Nothing about “Conviction” makes sense. For starters, how did this routine Lifetime Movie of the Week (with excessive profanity) get the green light to become a major motion picture? And once that happened, how did Fox Searchlight, the best and most tasteful live action studio working today, become its home? Lastly, how did they convince Hilary Swank and Sam Rockwell, good actors both, that it was worth doing? Was it the faint whiff of Oscar bait? You’d think that Swank knows what that smells like, and this movie isn’t it.

Set in rural Massachusetts in the year 1980, Betty Anne Walters (Swank) and her hot-tempered older brother Kenny (Rockwell) have essentially survived their childhood after shuffling through foster homes. When a resident is found brutally murdered, Kenny is brought in for questioning but released. Three years later, he’s arrested for the crime, convicted and ultimately sentenced to life in prison. Betty Anne is so convinced of her brother’s innocence that she goes to law school part time in order to represent her brother and earn his freedom. Her family doesn’t share her enthusiasm, though, and her classmates and professors are unsympathetic to her familial responsibilities. But Betty Anne soldiers on, and gains a valuable ally in the process: Barry Scheck (Peter Gallagher), attorney from the Innocence Project, and together they fight the system tooth and nail.
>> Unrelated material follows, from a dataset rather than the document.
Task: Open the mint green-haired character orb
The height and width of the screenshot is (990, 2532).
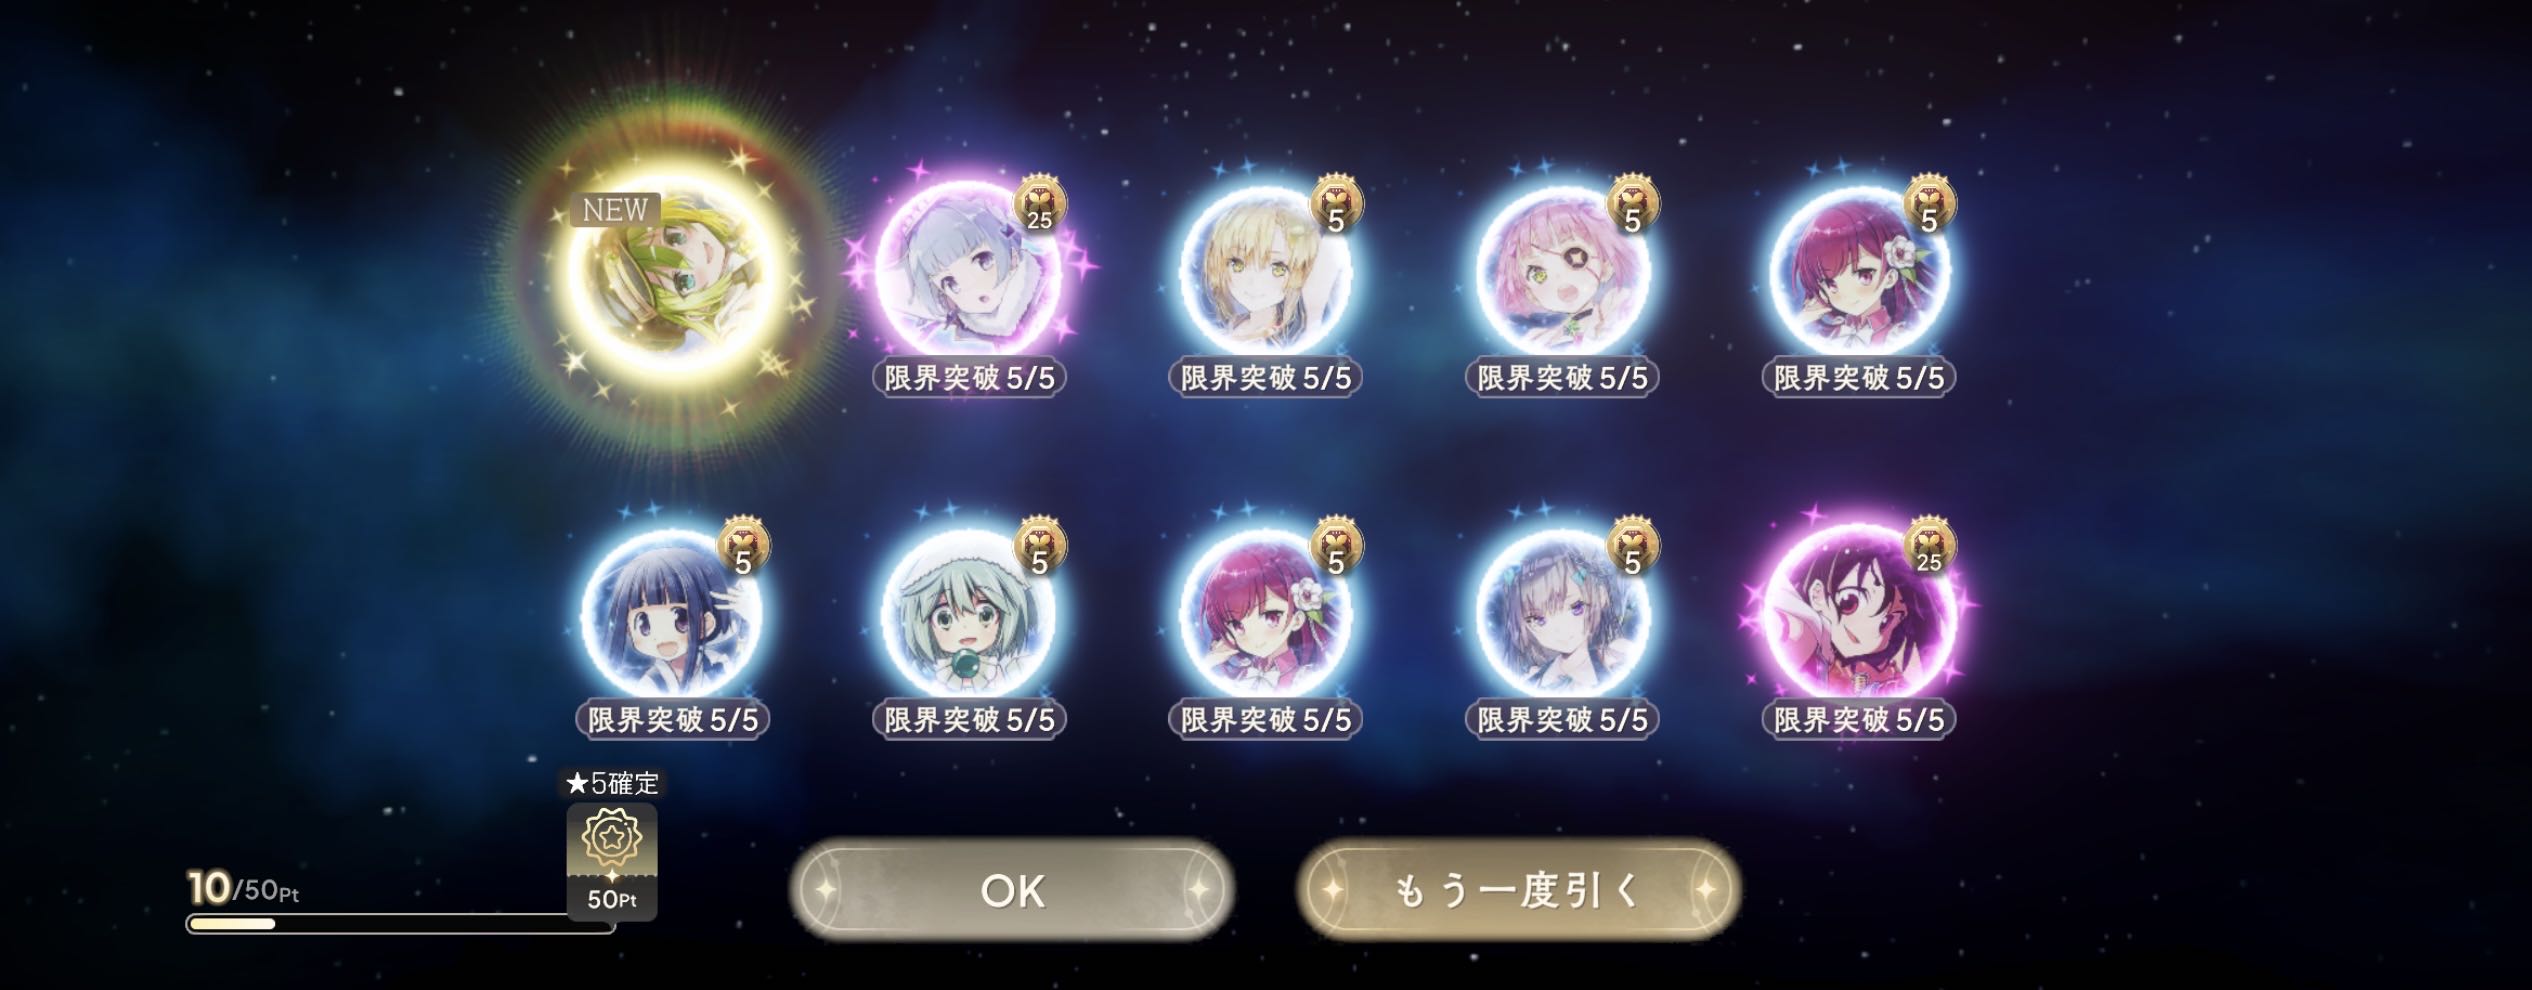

It’s a great story, really – it’s the execution that doesn’t work. Before Betty Anne could get into law school, she had to earn her GED (remember, bad childhood), then a bachelor’s degree, then a masters, and then finally pass the bar. The movie thankfully doesn’t show us all of this, but it sure feels like they do, perhaps due to the stock characters and plot developments that populate Pamela Gray’s script. The snotty law school students, the dirty cops, the two children (one sullen, one supportive), the disapproving ex-husband-to-be, the big break, the political red tape – it s difficult to get emotionally involved, because the audience knows exactly when she’ll fly and when she’ll be tripped.

The movie’s biggest roadblock is the trial itself, which any casual “Law & Order” viewer could eviscerate on cross-examination even if they were watching the proceedings on a bar TV with the sound turned off. The prosecuting attorney makes much of the blood type found on the victim – it’s type O. Kenny has type O, therefore he must be the killer, even though over 40% of the population has the same blood type. The other evidence is almost entirely eyewitness testimony, and we never see Kenny take the stand to refute any of the claims. The lopsidedness in the presentation of Kenny’s case is so egregious that it borders on parody. Swank, Rockwell and Minnie Driver, who plays Betty Anne’s law school buddy Abra, are all perfectly good here (and Juliette Lewis steals the movie in her most white trash role to date), but the material doesn’t deserve them.

One wonders if the Oscar buzz following movies like “Conviction” is simply the ripple effect of the Academy Awards bumping the number of Best Picture nominees from five to ten. Allow us to burst that bubble; this is not an Oscar-caliber movie. It’s not even an Emmy-caliber TV movie. All concerned have done better, and will do better again. Move along, people. Nothing to see here.